A good analogy would be that lighting acts as the accelerator in a car. the CO2 and ferts act as chassis and fuel of the car

the more light you add into a tank the faster things will grow. however like a car if you don't have a decent chassis coupled with enough fuel and oil the car will break down. And breaking down in a planted tank means two things plant melt/death and algae

you have enough light to encourage growth ATM but without sufficient co2 and fertiliser in your water column you will get problems. you have approximately 0.5 -0.75 watts per gallon which will grow anything that you want.

plants need carbon to grow  they also need nutrition to thrive

CO2 provides carbon and fertiliser provides nutrition.

If you look at low tech plants then you can not bother with pressurised CO2  you can just use liquid carbon to supplement.

the route you choose should be guided by the plants you want to grow.


----------



## jimwalsh (15 May 2013)

when you talk about temperature I am assuming you are referring to colour temperature.

there are several good posts on here discussing this 

the short answer is that broadly speaking colour temperature makes little difference other than how the plants look

Spectrum...doesn't matter...does it? | UK Aquatic Plant Society


----------



## jimwalsh (15 May 2013)

just realised you have shrimp so liquid CO2 is a no no as far as I know (disclaimer I know nothing about shrimp)


----------



## jimjim27 (15 May 2013)

Thanks for the info jim.

I have pressurised co2 with a fluval kit 22 I think its called.

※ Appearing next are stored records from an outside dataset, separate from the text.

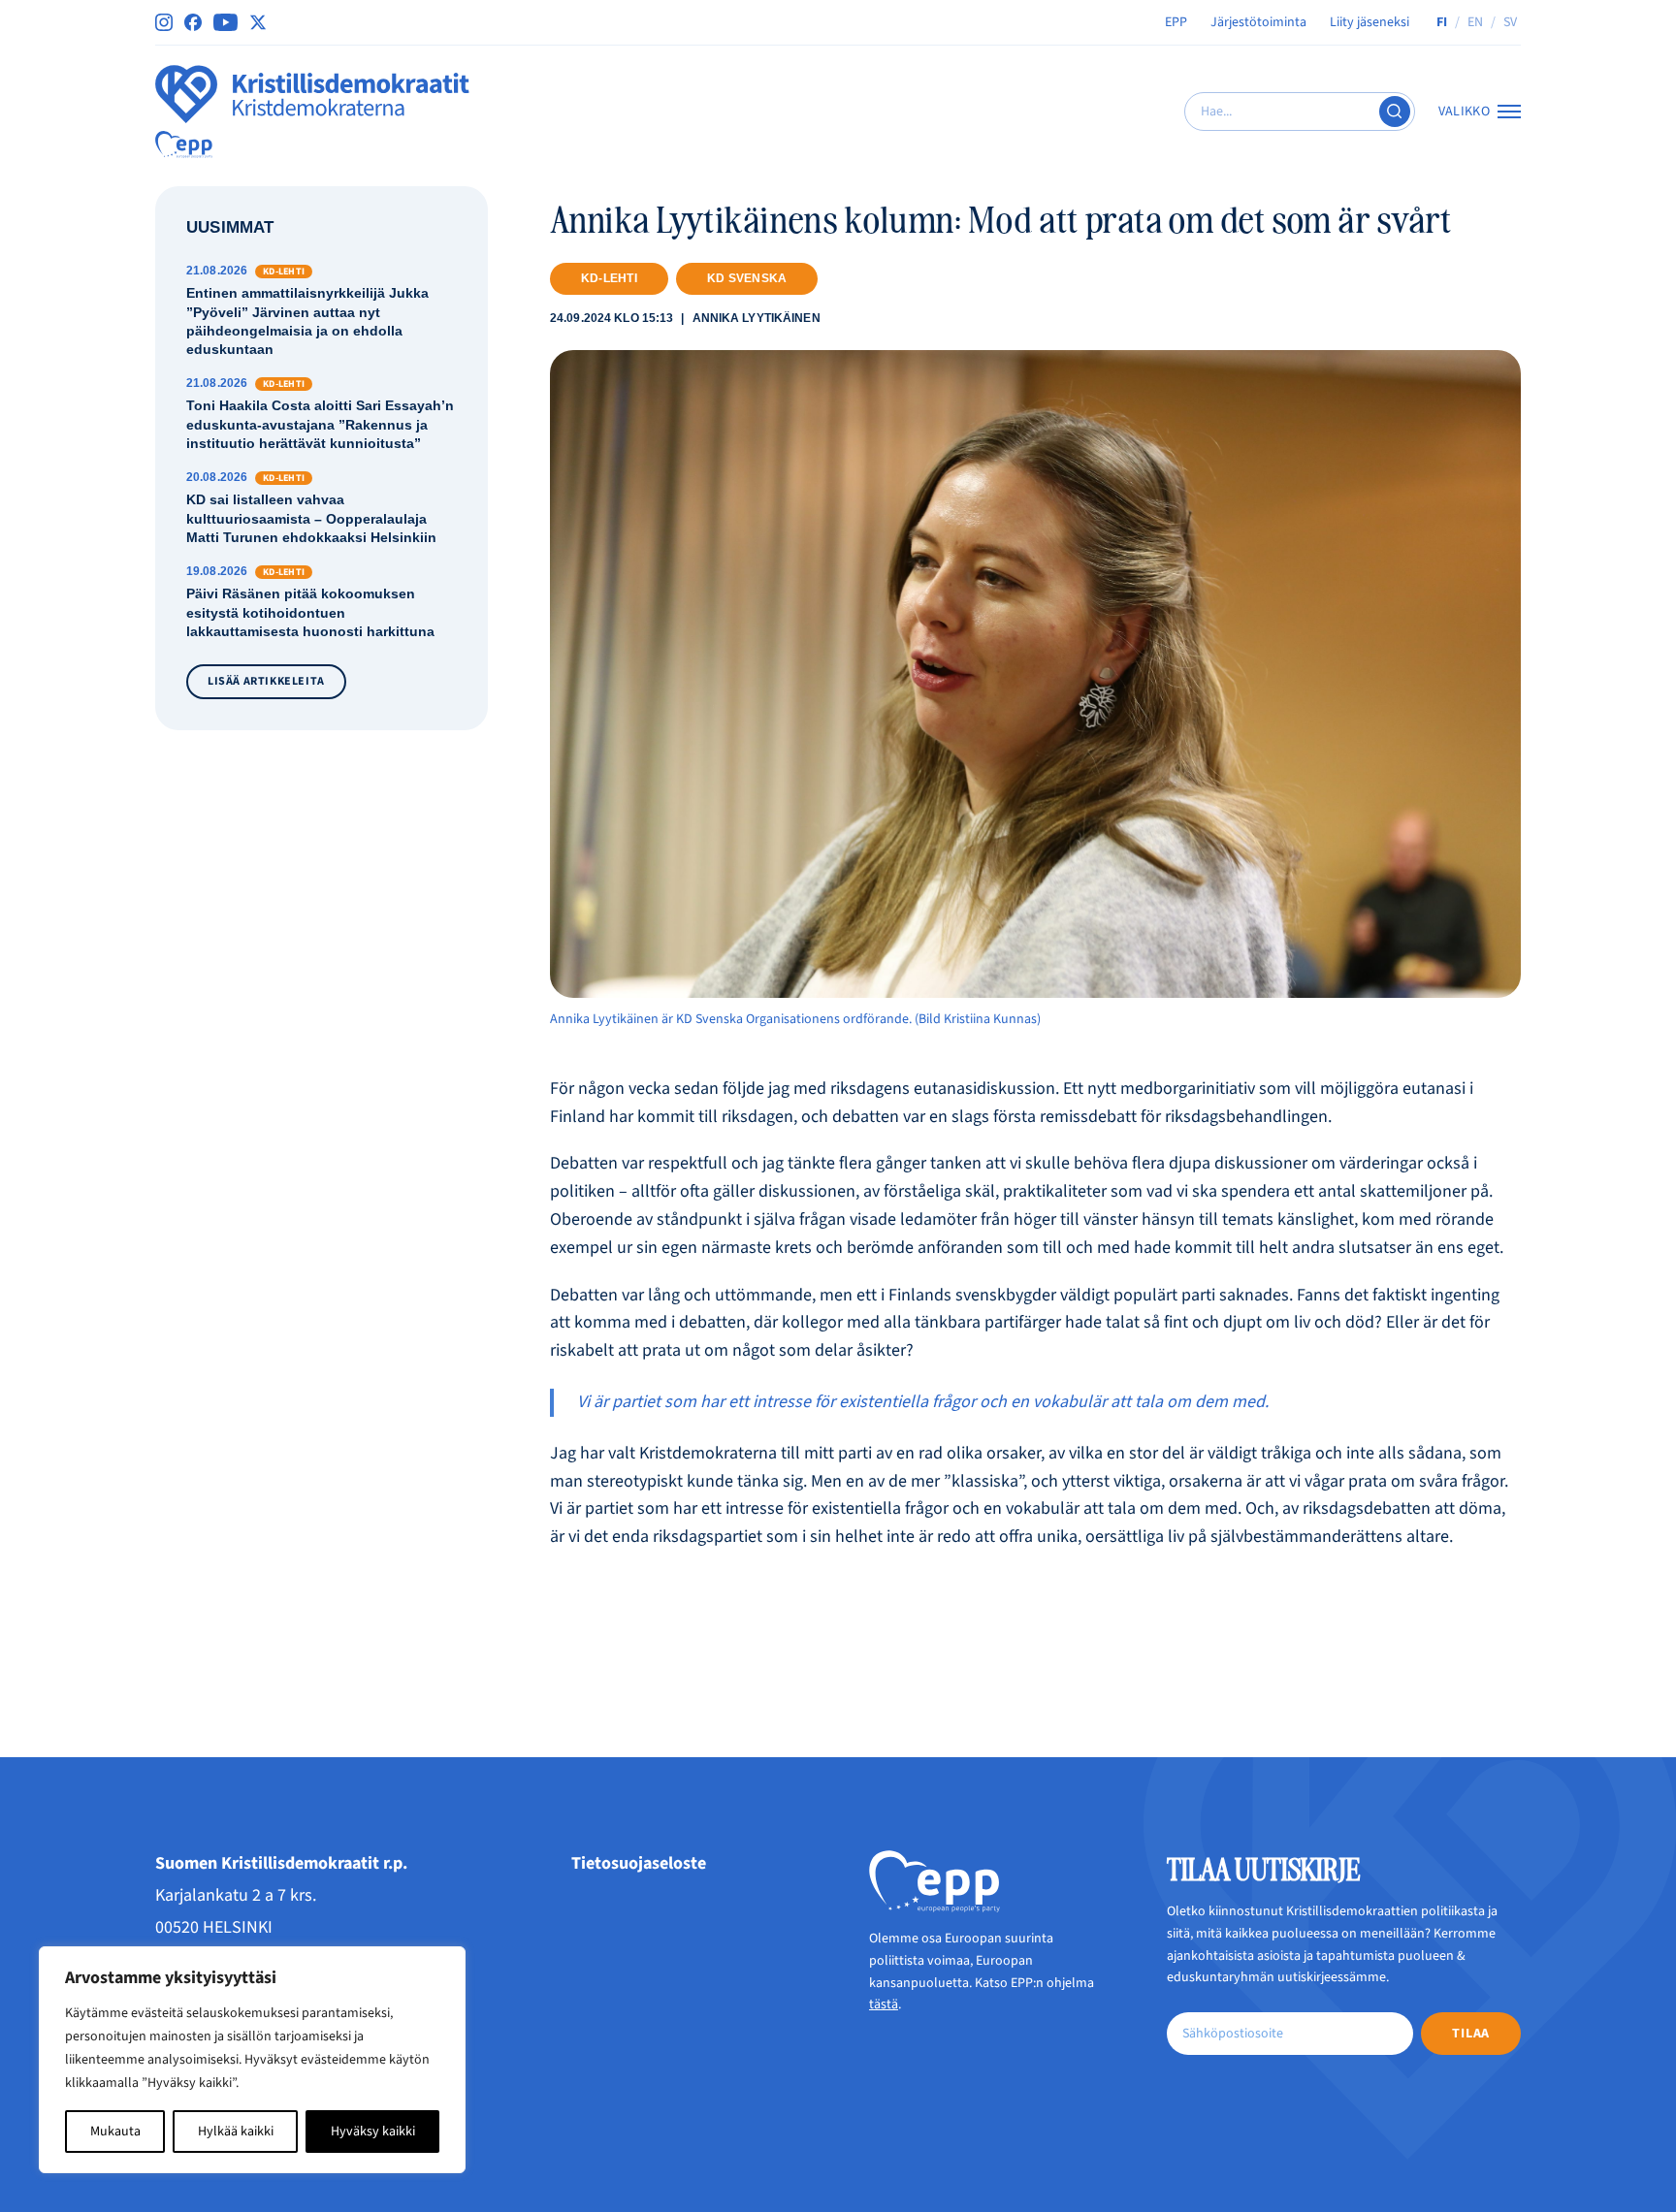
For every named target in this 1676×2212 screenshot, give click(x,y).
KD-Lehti (609, 278)
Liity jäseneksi (1369, 22)
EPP (1176, 22)
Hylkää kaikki (236, 2131)
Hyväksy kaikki (373, 2131)
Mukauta (115, 2131)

The only reason I have that is because I bought it for £1.50. Can you recommend any ferts that would be suitable to use with shrimp?


----------



## jimwalsh (15 May 2013)

EI DOSING USING DRY SALTS | UK Aquatic Plant Society

have a read of this thread which explains EI dosing with dry salts there is a little bit of a learning curve getting the head around the concepts but it is cheap and easy once you understand

TNC EI Kits : FluidsensorOnline.com, The Nutrient Solution you can buy ei kits here

if you want a ready mixed solution  they also sell

TNC Complete - Aquarium Plant Food - 1000ml - £12.45 : FluidsensorOnline.com, The Nutrient Solution


----------